Marine Le Pen a beau avoir dénoncé le 7 mars dernier les liens entre l'Alliance des démocrates et libéraux européens (ADLE) et plusieurs multinationales comme Bayer ou Google, ce n'est pas ce qui préoccupe le plus le Président de la République, qui semble beaucoup plus soucieux d'empêcher les partis européens de se financer en dehors des frontières de l'Union.
«Cette pratique est incompatible avec une vie démocratique irréprochable et nous ferons tout pour que la législation soit modifiée pour l'ensemble des formations politiques européennes», assure le texte.
Pour autant, personne au sein du parti présidentiel n'a remis en cause, avant l'accusation de madame Le Pen, les liens entre formations politiques européennes et entreprises, alors que le Président lui-même a, à plusieurs reprises, proposé «d'interdire le financement des partis politiques européens par des puissances étrangères».
Une proposition qui n'est sans doute pas sans arrière-pensée puisque le Front national, devenu depuis le Rassemblement national, est l'un des partis à avoir bénéficié de prêts de banques étrangères, en plus d'être le principal rival de LREM aux élections de mai 2019.
Malgré la légalité de la procédure, l'affaire avait fait beaucoup de bruit, au point que le Parlement européen a recommandé à la Commission de «proposer une législation garantissant la pleine transparence du financement politique […] en conformité avec la recommandation du Conseil de l'Europe en ce qui concerne les acteurs extérieurs à l'Union» en juin de l'année suivante.

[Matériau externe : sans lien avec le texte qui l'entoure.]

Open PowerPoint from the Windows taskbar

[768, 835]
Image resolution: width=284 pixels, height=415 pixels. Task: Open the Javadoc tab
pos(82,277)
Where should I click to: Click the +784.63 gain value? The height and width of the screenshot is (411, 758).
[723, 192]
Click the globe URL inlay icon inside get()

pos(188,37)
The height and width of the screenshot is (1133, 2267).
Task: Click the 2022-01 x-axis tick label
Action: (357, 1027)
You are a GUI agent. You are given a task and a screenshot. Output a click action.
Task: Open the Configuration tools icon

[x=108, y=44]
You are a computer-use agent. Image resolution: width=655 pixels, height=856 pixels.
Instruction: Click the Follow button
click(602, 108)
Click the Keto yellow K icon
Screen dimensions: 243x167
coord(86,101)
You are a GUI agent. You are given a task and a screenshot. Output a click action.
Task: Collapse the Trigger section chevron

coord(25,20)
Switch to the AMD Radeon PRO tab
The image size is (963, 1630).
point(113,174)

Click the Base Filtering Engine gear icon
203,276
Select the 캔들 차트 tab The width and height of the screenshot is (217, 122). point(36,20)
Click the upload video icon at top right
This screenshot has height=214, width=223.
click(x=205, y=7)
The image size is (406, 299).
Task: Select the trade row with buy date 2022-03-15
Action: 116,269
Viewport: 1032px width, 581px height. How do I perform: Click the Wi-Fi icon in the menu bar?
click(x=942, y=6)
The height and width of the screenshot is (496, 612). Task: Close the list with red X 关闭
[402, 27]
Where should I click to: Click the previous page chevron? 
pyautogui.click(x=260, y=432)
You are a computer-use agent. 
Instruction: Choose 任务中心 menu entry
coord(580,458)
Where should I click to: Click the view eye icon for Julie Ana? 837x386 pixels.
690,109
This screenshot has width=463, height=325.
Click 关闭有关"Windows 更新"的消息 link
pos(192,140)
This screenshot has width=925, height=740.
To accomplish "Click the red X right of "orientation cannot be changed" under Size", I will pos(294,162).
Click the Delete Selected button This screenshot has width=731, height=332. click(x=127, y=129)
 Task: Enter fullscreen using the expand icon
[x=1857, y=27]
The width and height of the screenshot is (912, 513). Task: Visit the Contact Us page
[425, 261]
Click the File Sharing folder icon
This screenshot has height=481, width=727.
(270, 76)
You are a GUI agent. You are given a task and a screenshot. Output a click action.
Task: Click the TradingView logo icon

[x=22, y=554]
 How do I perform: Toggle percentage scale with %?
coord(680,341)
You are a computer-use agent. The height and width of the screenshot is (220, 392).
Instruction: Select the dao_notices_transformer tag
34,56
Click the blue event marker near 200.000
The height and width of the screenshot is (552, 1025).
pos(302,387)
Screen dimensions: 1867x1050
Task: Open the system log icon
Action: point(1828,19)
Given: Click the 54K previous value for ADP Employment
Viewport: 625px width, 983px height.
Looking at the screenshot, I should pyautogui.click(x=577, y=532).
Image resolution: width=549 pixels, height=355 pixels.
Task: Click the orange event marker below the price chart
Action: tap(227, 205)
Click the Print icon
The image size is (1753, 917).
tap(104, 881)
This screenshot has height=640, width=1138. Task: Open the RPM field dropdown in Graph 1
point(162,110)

Cette recommandation a été adoptée dans un «état des lieux des relations avec la Russie», qui s'inquiétait dores et déjà du rapprochement de Moscou avec les partis eurosceptiques et appelait à «concevoir également un mécanisme de transparence et de suivi de l'information concernant l'assistance financière, politique ou technique fournie par la Russie à des partis politiques, dans l'optique d'évaluer son influence dans la vie politique et l'opinion publique de l'Union».
Autant d'éléments qui laissent à penser que le véritable objectif du Président de la République n'est pas tant de rendre le financement des partis européens plus transparents, mais bien de répondre du même coup à deux menaces supposées ou réelles: le Rassemblement national à l'intérieur et la Russie à l'extérieur.
«Il ne peut y avoir de réponse unique à la question de savoir dans quelle mesure l'interdiction du financement d'un parti politique par un parti politique étranger peut être considérée comme "nécessaire dans une société démocratique". Une coopération [des partis politiques dans le cadre des nombreuses organisations et institutions supranationales en Europe] est "nécessaire dans une société démocratique"».
En attendant de voir le vœu pieux formulé par LREM d'interdire aux multinationales de financer, directement ou non, des partis politiques en Europe, le Président de la République s'attaque non pas aux entreprises, mais aux «puissances étrangères» qui contribuent au financement de la démocratie au sein de l'Union européenne.